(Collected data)
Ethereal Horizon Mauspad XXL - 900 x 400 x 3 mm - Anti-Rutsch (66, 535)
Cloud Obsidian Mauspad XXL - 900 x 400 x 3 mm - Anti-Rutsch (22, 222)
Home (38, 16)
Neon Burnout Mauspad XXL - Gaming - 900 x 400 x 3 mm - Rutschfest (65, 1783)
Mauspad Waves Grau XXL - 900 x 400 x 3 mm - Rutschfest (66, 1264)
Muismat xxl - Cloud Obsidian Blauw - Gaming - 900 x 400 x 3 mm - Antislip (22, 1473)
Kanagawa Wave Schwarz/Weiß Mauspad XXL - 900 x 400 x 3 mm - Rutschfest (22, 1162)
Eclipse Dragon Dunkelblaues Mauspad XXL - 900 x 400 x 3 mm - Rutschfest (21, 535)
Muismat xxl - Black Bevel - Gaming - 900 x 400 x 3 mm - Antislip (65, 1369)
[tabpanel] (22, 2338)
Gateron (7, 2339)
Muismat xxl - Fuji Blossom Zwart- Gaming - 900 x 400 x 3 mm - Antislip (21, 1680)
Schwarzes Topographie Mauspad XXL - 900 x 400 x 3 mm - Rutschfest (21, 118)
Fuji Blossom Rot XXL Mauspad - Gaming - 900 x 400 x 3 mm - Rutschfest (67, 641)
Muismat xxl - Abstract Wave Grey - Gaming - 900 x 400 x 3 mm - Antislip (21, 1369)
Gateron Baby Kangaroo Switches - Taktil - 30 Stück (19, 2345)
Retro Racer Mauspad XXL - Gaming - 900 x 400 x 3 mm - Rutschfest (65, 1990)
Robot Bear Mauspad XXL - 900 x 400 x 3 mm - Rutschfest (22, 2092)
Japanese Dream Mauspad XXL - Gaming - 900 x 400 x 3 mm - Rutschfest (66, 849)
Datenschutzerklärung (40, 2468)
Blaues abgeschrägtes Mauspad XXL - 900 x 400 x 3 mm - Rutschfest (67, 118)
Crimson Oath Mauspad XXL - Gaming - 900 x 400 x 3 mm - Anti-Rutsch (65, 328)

What to produce> Every line from the one containing "Robot Bear Mauspad" through the last line of the entries should be output exactly; nothing else belongs in the reply.

Written reply>
Robot Bear Mauspad XXL - 900 x 400 x 3 mm - Rutschfest (22, 2092)
Japanese Dream Mauspad XXL - Gaming - 900 x 400 x 3 mm - Rutschfest (66, 849)
Datenschutzerklärung (40, 2468)
Blaues abgeschrägtes Mauspad XXL - 900 x 400 x 3 mm - Rutschfest (67, 118)
Crimson Oath Mauspad XXL - Gaming - 900 x 400 x 3 mm - Anti-Rutsch (65, 328)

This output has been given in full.